Start of Block

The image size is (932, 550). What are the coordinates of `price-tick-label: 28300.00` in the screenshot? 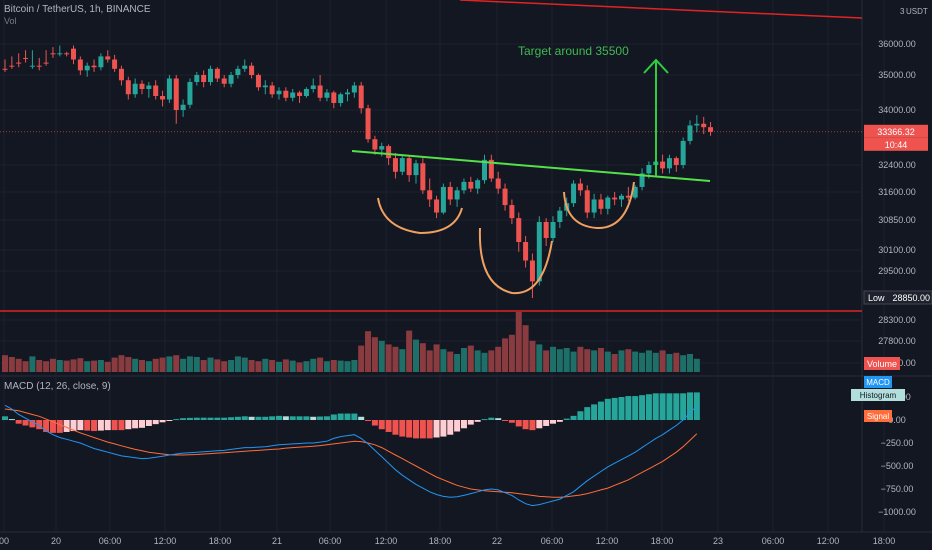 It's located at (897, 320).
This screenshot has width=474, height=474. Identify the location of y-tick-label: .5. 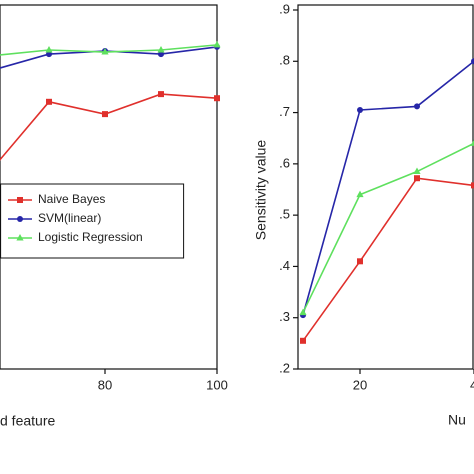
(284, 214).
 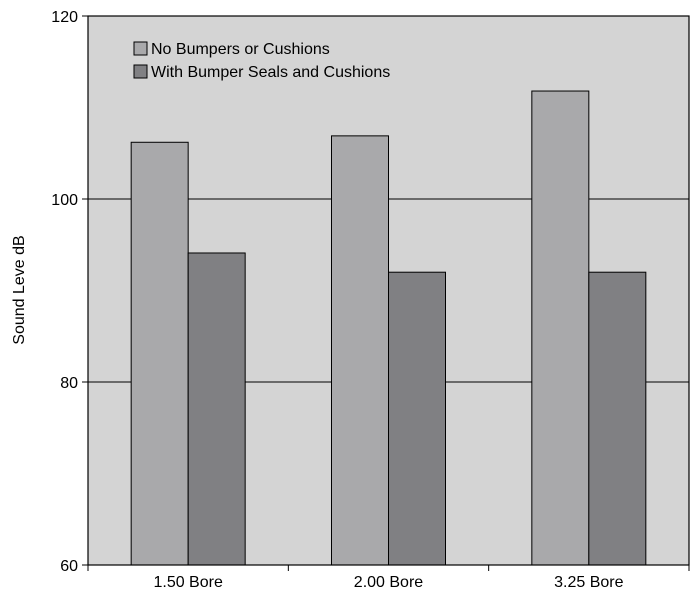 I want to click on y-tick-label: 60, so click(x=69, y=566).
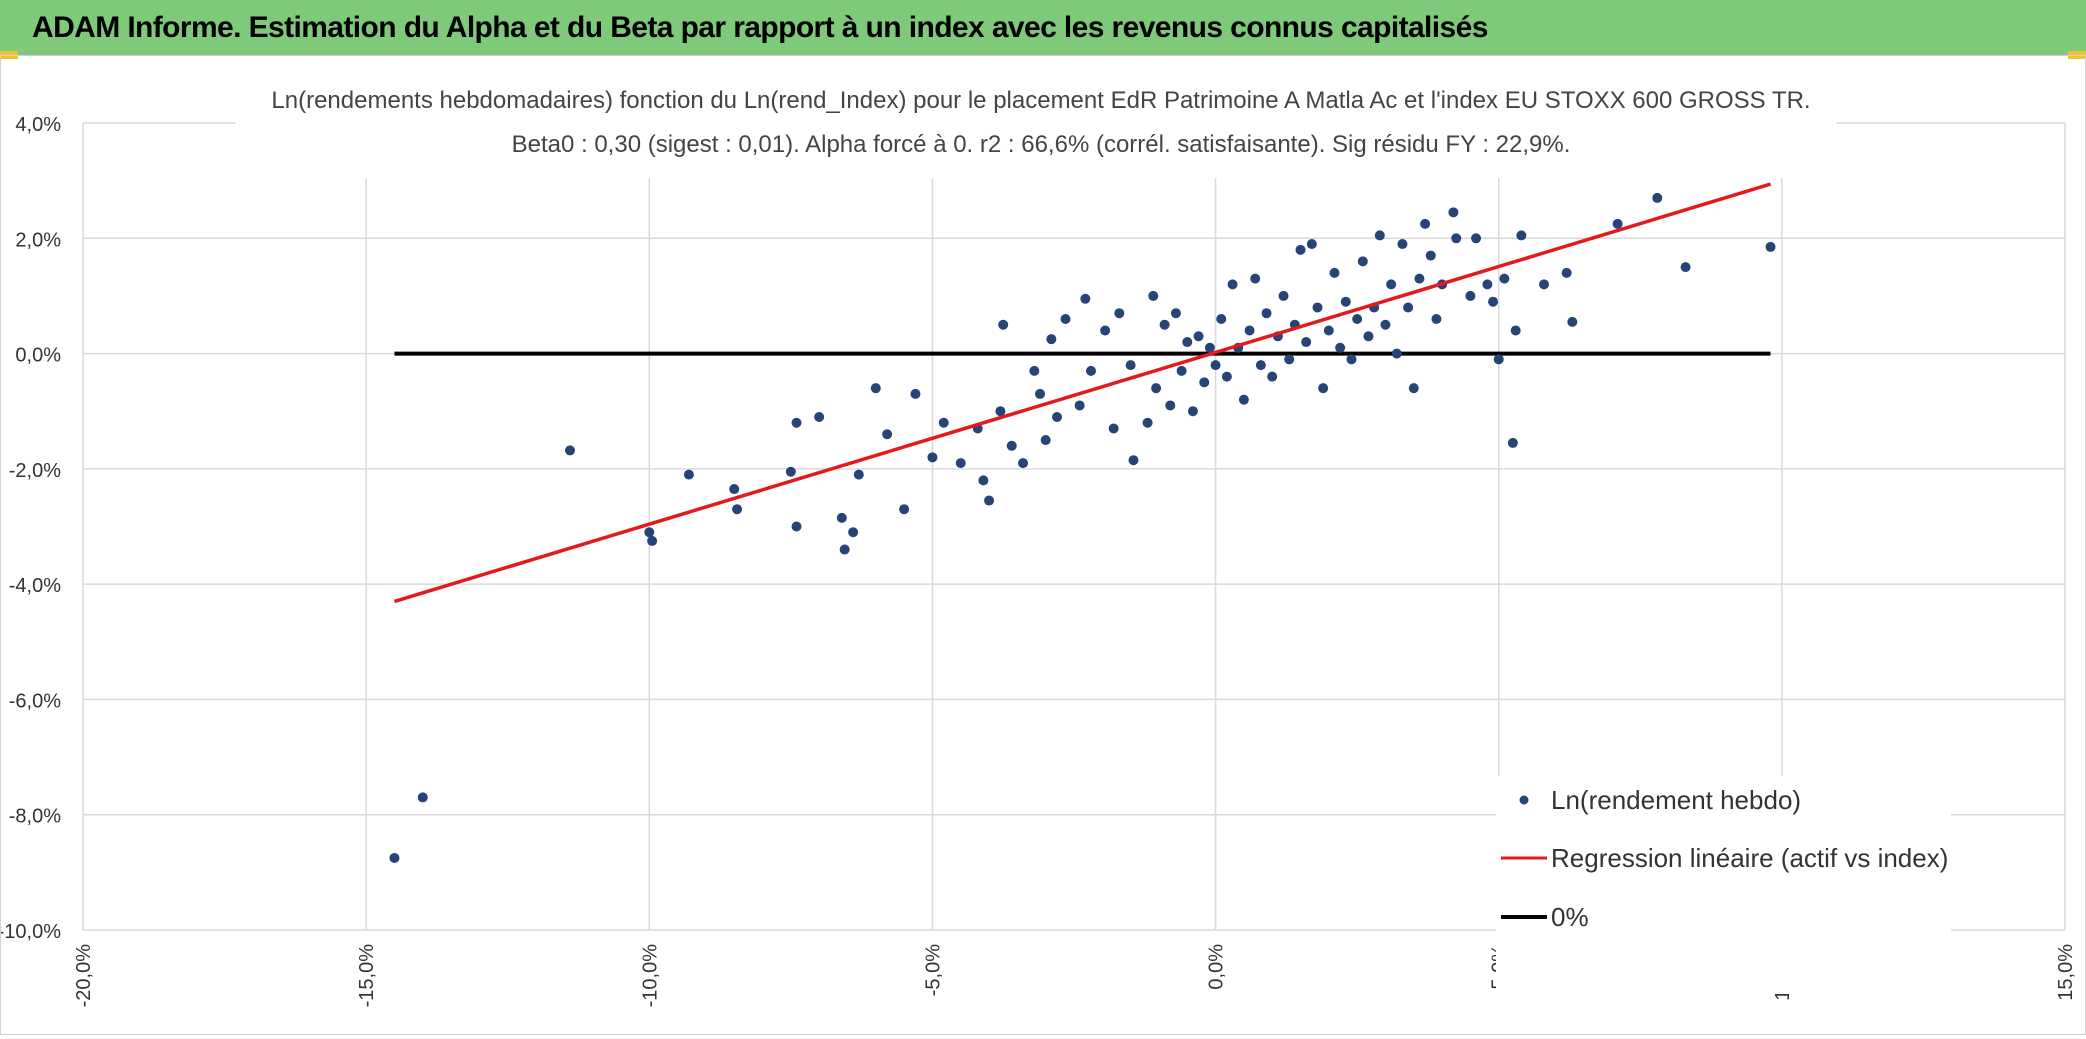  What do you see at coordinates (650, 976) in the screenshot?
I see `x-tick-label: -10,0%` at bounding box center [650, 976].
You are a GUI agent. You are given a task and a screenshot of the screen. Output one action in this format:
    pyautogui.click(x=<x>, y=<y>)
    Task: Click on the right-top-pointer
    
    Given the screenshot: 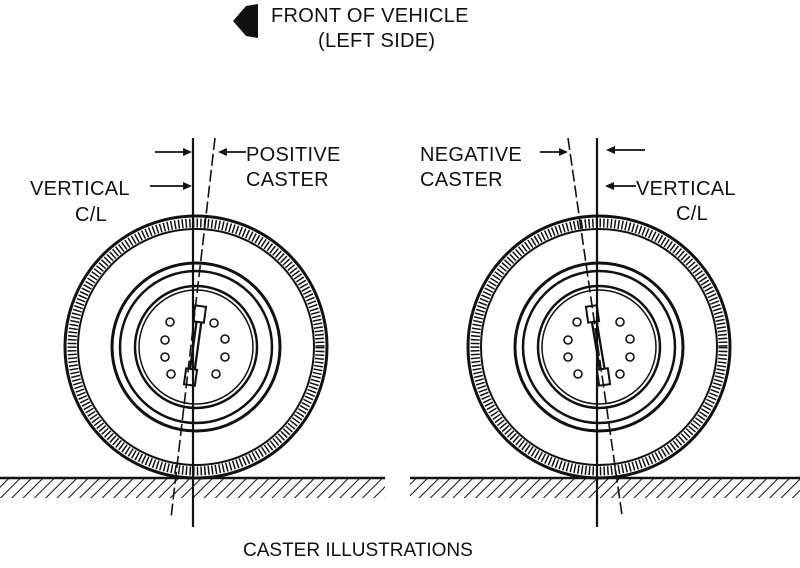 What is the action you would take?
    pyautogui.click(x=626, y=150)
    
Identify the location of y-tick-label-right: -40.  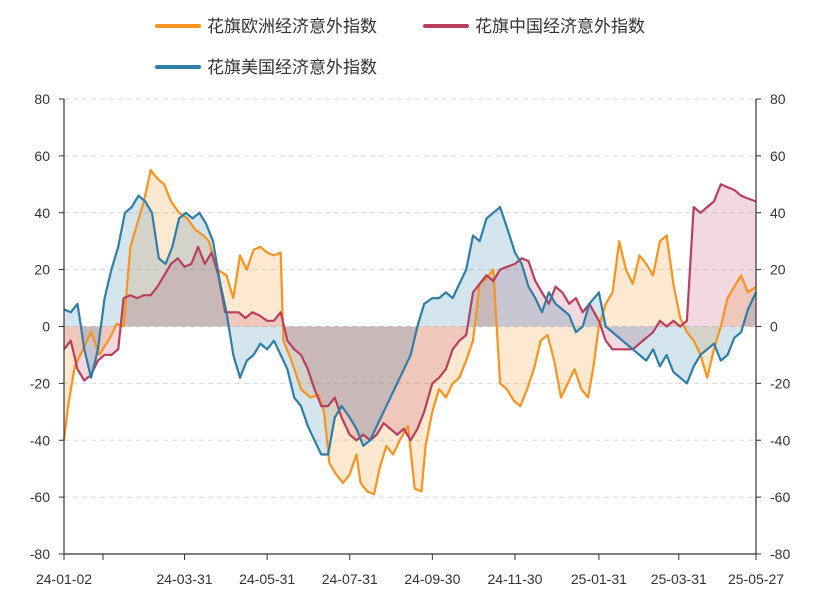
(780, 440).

End of Block

WHAT TO WORK ON:
Edit the stretch from the line containing "This screenshot has" through the line containing "center [650, 976].", changing "Identify the location of" to "Find the position of" and keeping everything else the same. Give back only those lines, with the pictures left out.

ANSWER TO THIS EXERCISE:
This screenshot has width=474, height=474. Find the position of y-tick-label: .5. 
(284, 214).
  I want to click on y-tick-label: 60, so click(x=69, y=566).
  What do you see at coordinates (650, 976) in the screenshot?
I see `x-tick-label: -10,0%` at bounding box center [650, 976].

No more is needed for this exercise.